Most people are online to conduct a type of business that gives them value. It’s the context of those transactional events that give us a view of who we are and the meaning behind the activity we conduct. Just looking at a set of SEO keywords is as good as reading about the ingredients in a dinner on the best date of your life. They accurately convey data but lose the context. Business is conducted because of value and not because of raw data. People want the data to sizzle and not just become processed steak in a tube.

For the most part, the boundaries of ourselves online are determined by the cost of the transactions that we do. It’s not just a PayPal payment or a vote on Digg which is an individual type of transaction cost. But it’s the total cost of value exchange between you and another party that involves costs of finding content to post, the account setup and maintenance, the cost of another reading and clicking through to your content, and managing the content sources so you always get the best information the soonest to make sure that you are putting out what your social subscribers expect from you.

If you are using another knowledge service (person, web site, news feed, etc.)  to deliver content either to you or to the social marketplace so that you can become a better knowledge service, you will have costs associated with making sure that your content stays online and taking action when things don’t always go the expected way, say like when servers die or networks get overloaded.

Sometimes the cost is worth owning the hardware yourself so you have in-house control over the assets that your information service depends on.

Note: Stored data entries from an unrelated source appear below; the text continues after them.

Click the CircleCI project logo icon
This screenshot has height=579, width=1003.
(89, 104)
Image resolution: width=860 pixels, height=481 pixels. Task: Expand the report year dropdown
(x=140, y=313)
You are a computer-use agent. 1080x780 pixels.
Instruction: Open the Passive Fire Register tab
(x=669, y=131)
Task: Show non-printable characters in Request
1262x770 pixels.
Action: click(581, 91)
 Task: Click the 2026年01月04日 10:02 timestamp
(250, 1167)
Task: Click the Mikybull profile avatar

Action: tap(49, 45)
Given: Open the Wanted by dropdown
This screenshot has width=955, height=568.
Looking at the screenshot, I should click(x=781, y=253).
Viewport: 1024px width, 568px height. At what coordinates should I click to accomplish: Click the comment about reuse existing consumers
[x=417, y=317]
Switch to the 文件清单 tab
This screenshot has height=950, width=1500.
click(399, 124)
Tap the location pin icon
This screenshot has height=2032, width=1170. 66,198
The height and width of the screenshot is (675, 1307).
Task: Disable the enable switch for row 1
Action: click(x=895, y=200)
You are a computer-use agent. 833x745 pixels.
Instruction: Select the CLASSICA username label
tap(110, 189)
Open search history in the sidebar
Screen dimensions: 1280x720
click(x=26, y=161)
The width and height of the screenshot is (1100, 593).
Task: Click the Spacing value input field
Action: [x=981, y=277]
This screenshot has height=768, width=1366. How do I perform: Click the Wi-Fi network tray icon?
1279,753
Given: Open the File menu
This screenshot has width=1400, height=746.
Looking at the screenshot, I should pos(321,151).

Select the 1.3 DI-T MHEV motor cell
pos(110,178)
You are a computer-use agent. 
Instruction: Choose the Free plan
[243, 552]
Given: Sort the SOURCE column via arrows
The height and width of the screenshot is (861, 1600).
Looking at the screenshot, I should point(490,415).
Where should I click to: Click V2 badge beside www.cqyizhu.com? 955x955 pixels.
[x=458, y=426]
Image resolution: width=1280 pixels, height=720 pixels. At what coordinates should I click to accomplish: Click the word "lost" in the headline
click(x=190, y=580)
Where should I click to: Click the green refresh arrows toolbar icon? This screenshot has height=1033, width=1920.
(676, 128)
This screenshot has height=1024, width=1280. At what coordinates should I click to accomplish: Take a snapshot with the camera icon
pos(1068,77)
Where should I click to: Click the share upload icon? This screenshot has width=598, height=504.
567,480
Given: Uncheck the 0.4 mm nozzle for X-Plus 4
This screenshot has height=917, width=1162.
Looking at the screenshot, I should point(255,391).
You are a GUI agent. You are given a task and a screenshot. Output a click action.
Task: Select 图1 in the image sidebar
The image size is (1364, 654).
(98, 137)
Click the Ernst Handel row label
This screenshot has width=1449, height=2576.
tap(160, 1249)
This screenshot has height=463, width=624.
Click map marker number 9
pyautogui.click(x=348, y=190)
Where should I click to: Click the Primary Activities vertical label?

Sometimes, it’s more sensible to place the risk in the cloud and have a web site manage the service. These boundaries that govern the choice of whether to “build or buy” or sometimes rent, and are likely to expand or contract with the current infrastructure and technology advancements. It was Ronald Coase that won the Nobel Prize in Economics for this idea. He would probably say that the increase in the number of independent self-employed people who are contracting with one another over the web today is a result of the lowering of transaction costs of marketing.

The ability of an owner of a computer and a web browser to access free software has increased to where doing basic business on the web has no cost at all. Free Google office software, web sites services, blogs, graphic manipulation, access to audio, photo and video files, and much more are all at the end of a URL typed into a simple browser.

But the transaction costs of a social relationship are not just financial. It is in the other types of assets that the value of your knowledge service also increases. It’s in the ability to compete, the sharing of your content, and in the quality that you provide that gives you the best customer service for a common commodity like Zappo’s shoes. The more we understand all of the values of these types of transactions, the more we will understand ourselves online.

This is part of a series on an ITIL view of social networks covering business functions such as marketing, sales and PR using technology down to the individual knowledge service, a person who is using social networking to provide value to others.